> _Work to be completed_
Your response should contain exactly the lines running from the one with "This screenshot has height=819, width=1024." to the end of the data below, both included, and no pictures.

----- Provided records

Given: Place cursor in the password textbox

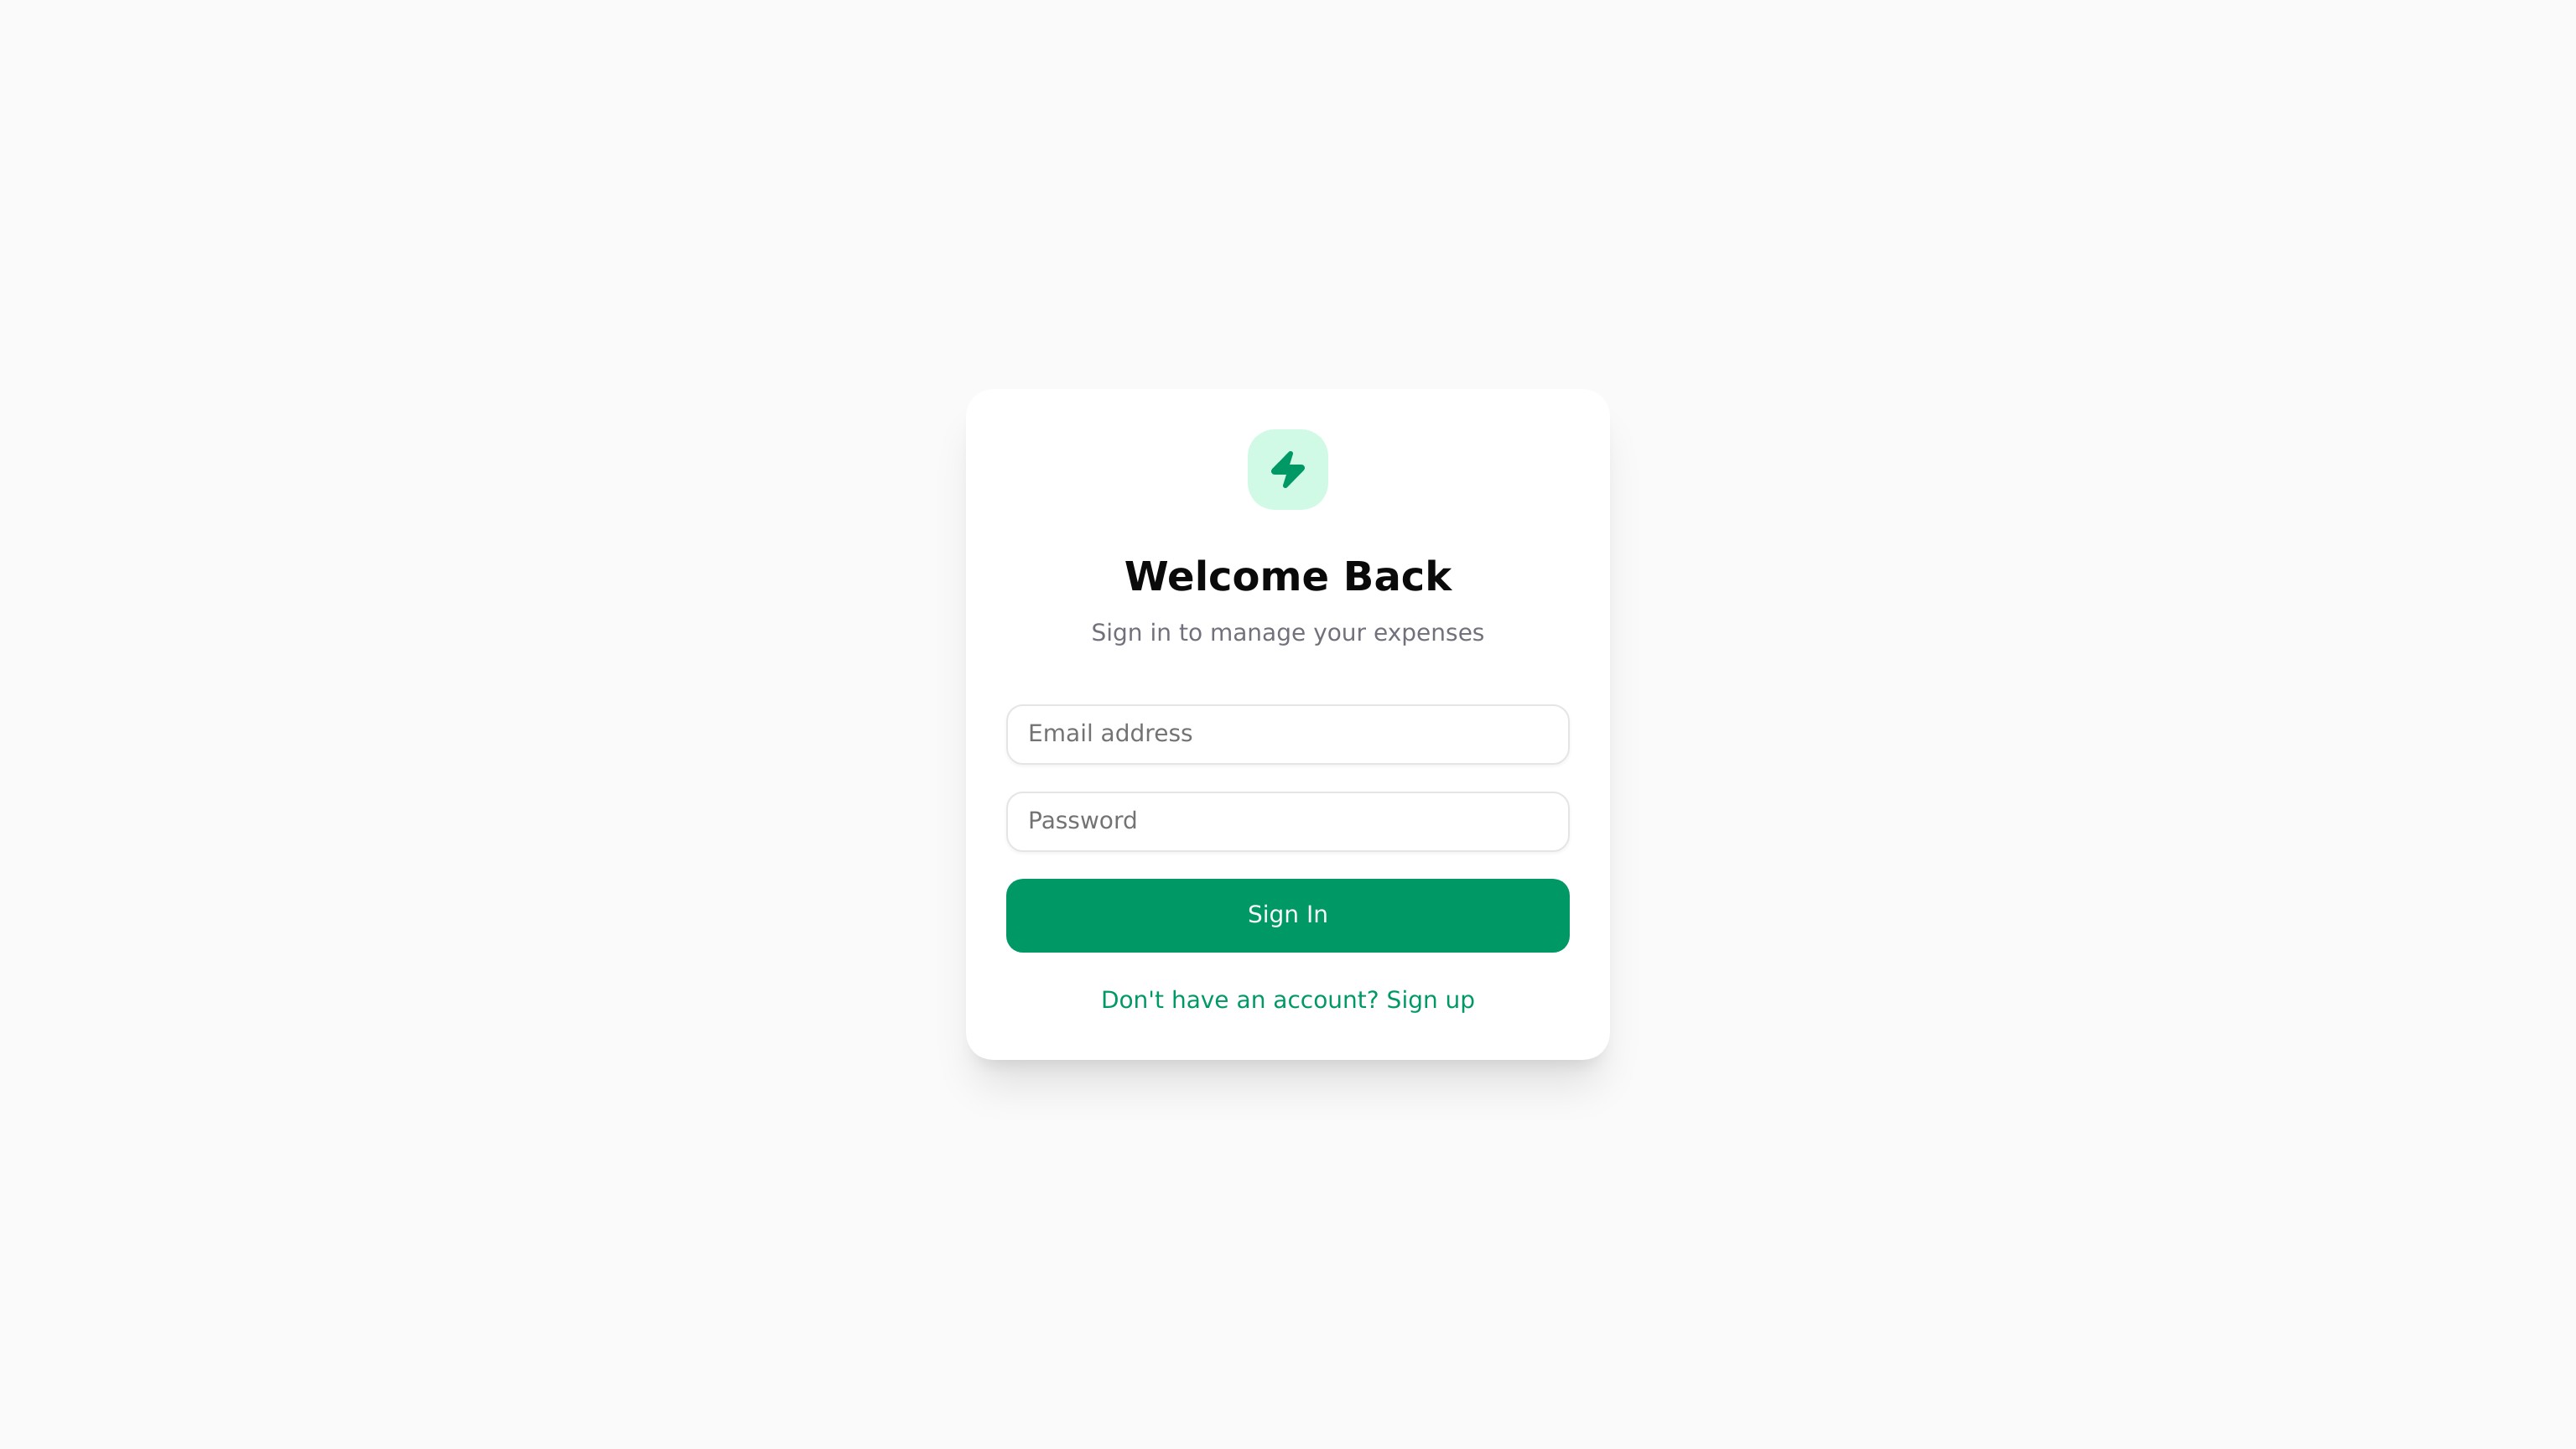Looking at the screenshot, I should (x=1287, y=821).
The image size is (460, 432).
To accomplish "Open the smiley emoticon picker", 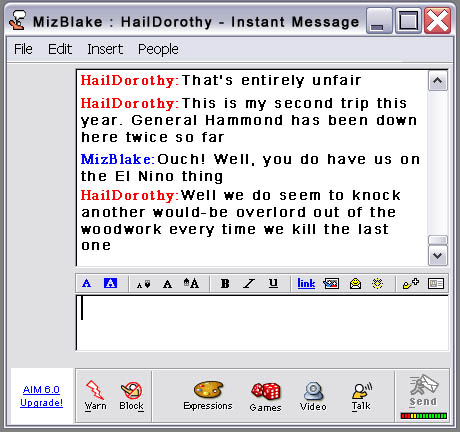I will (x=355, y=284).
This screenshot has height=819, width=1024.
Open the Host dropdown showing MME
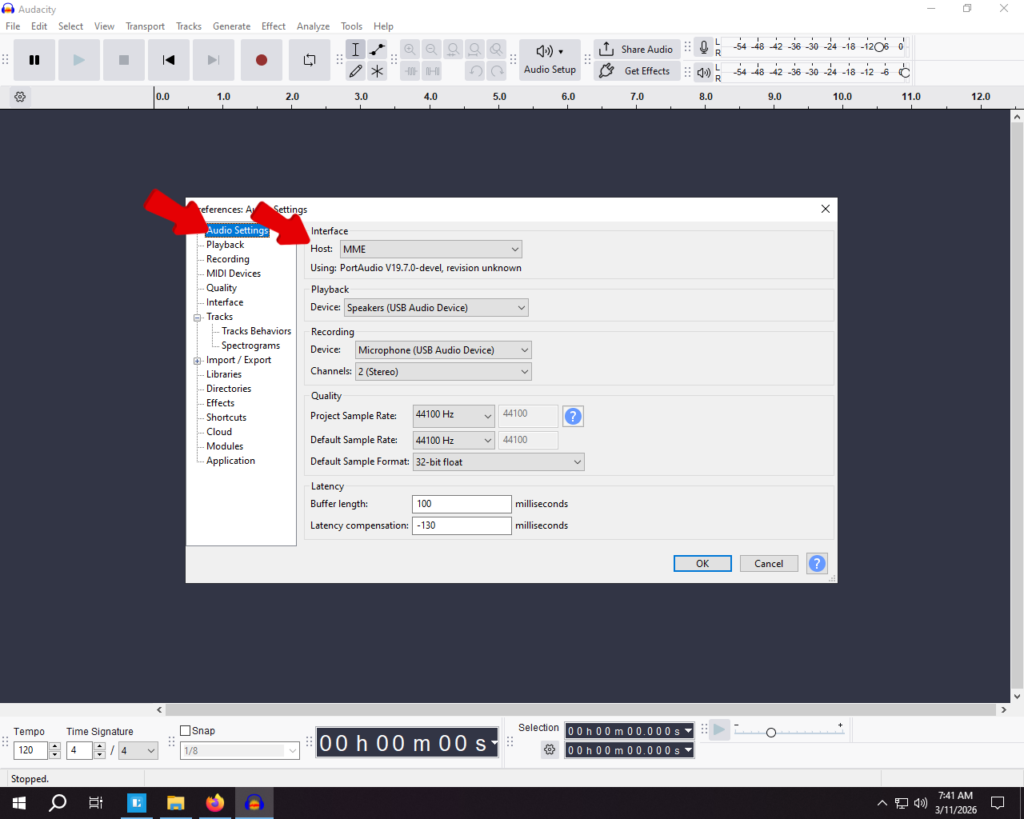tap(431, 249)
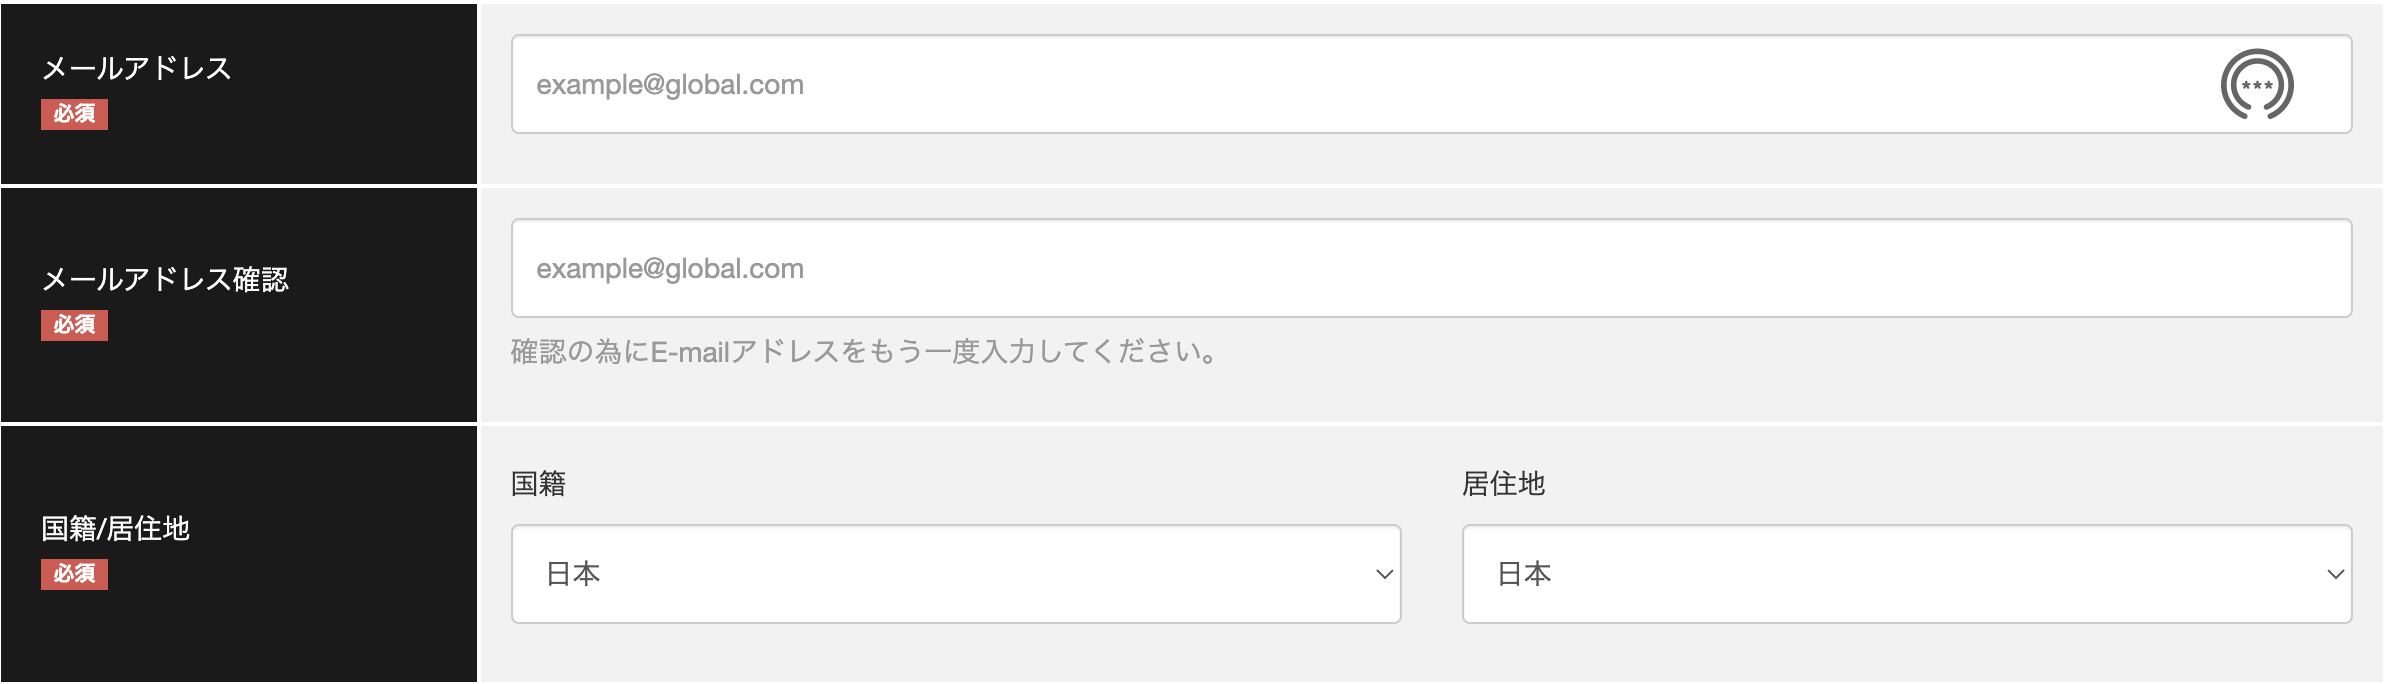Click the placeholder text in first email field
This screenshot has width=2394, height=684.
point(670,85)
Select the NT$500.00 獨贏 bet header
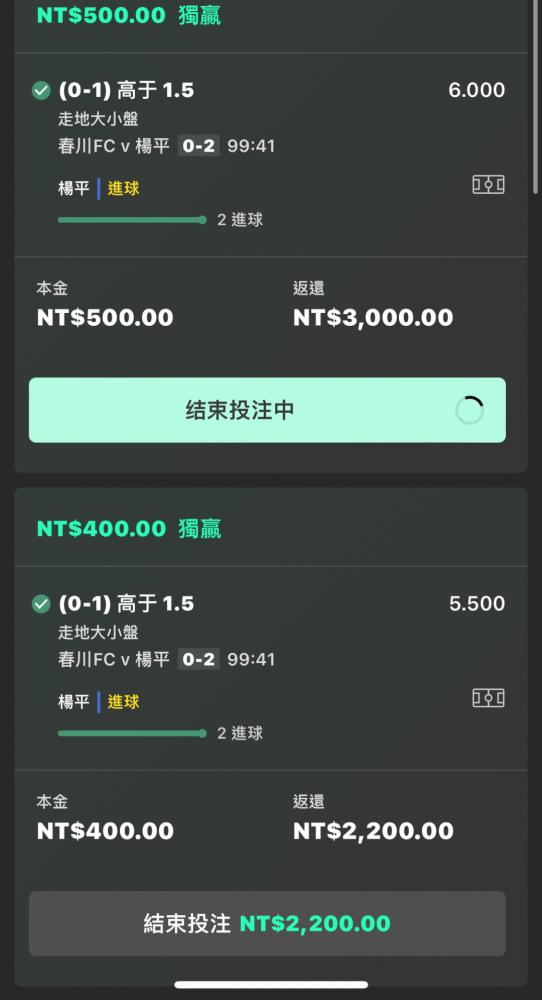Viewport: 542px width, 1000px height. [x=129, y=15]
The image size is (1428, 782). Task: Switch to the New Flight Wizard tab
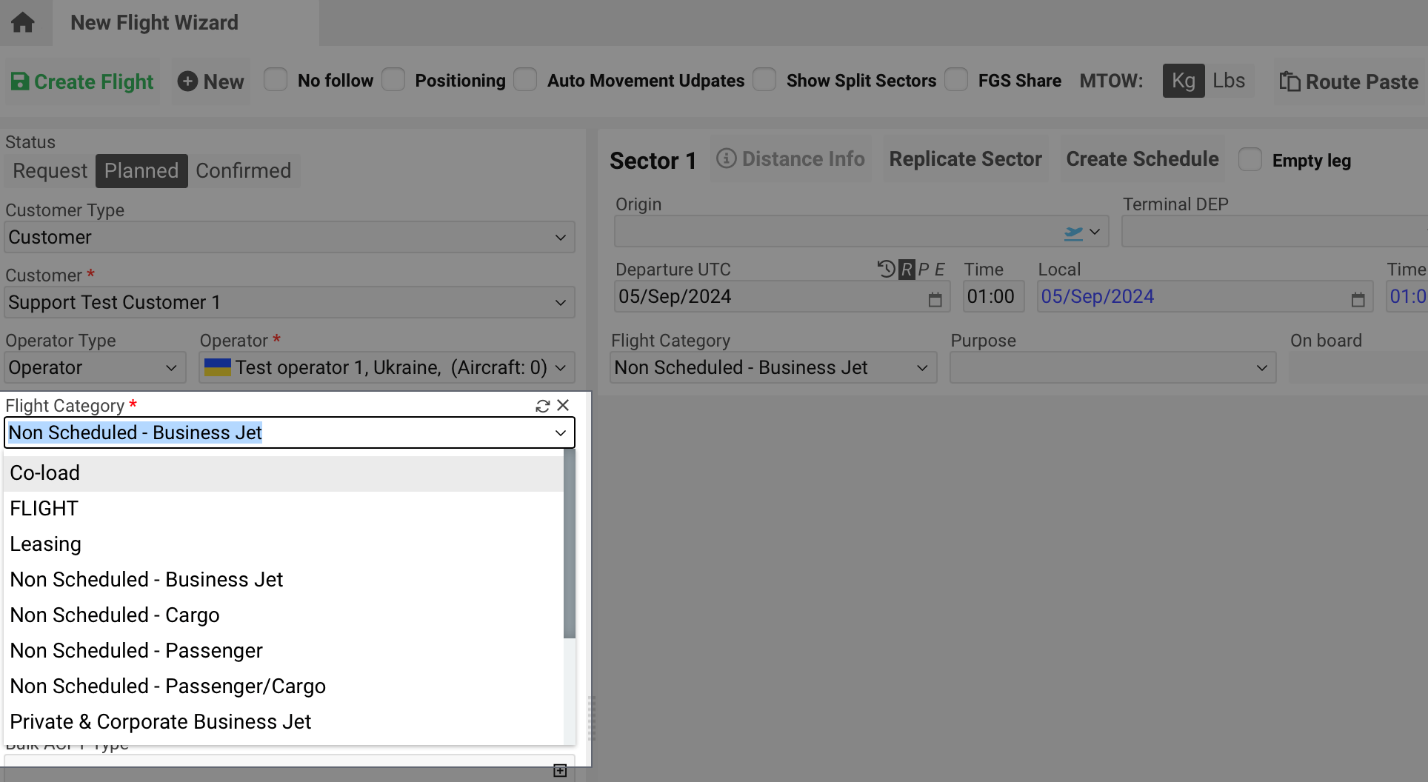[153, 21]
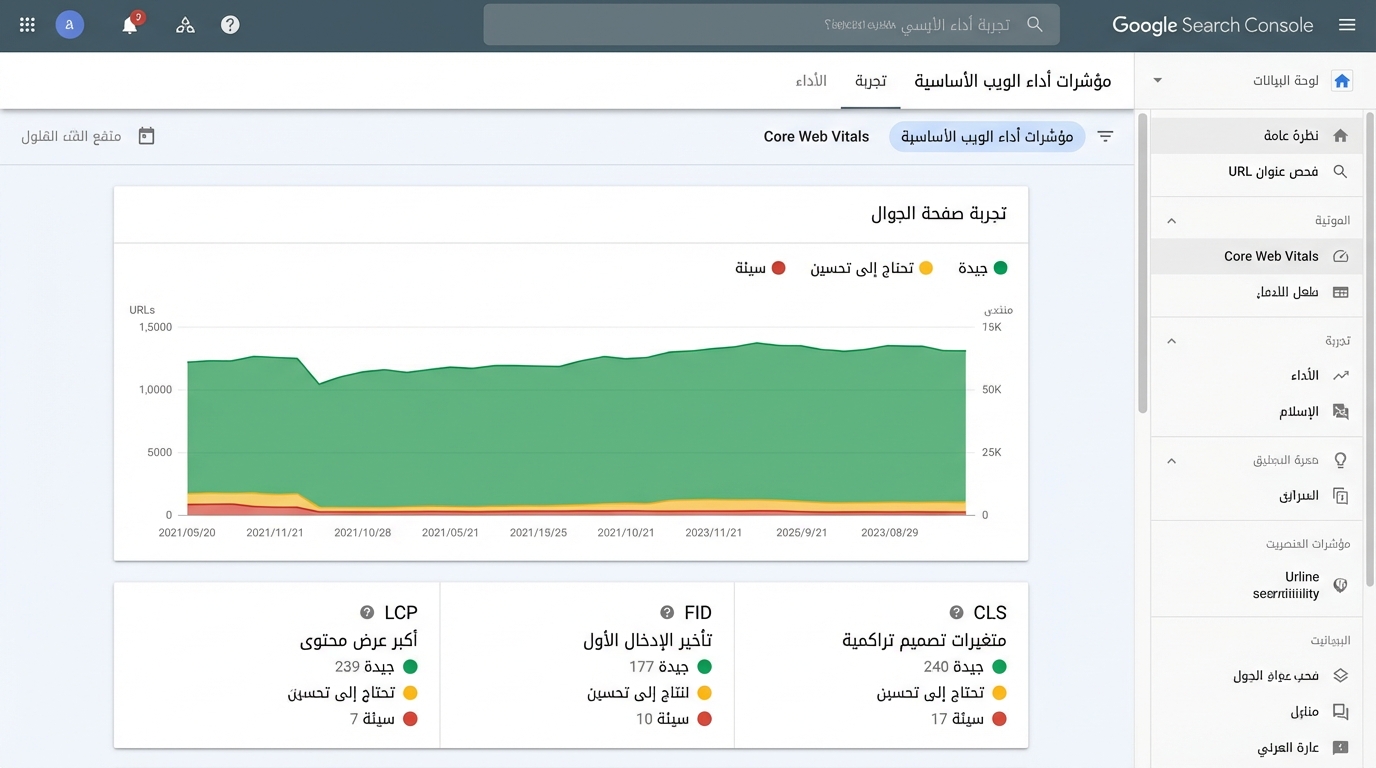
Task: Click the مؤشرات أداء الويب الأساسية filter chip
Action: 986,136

----------

> _Your response_
This screenshot has height=819, width=1024.
Open the Host dropdown showing MME
tap(431, 249)
Click the placeholder text in first email field
This screenshot has width=2394, height=684.
point(670,85)
Select the NT$500.00 獨贏 bet header
Viewport: 542px width, 1000px height. [x=129, y=15]
The image size is (1428, 782). Task: Switch to the New Flight Wizard tab
[153, 21]
Task: Click the مؤشرات أداء الويب الأساسية filter chip
Action: 986,136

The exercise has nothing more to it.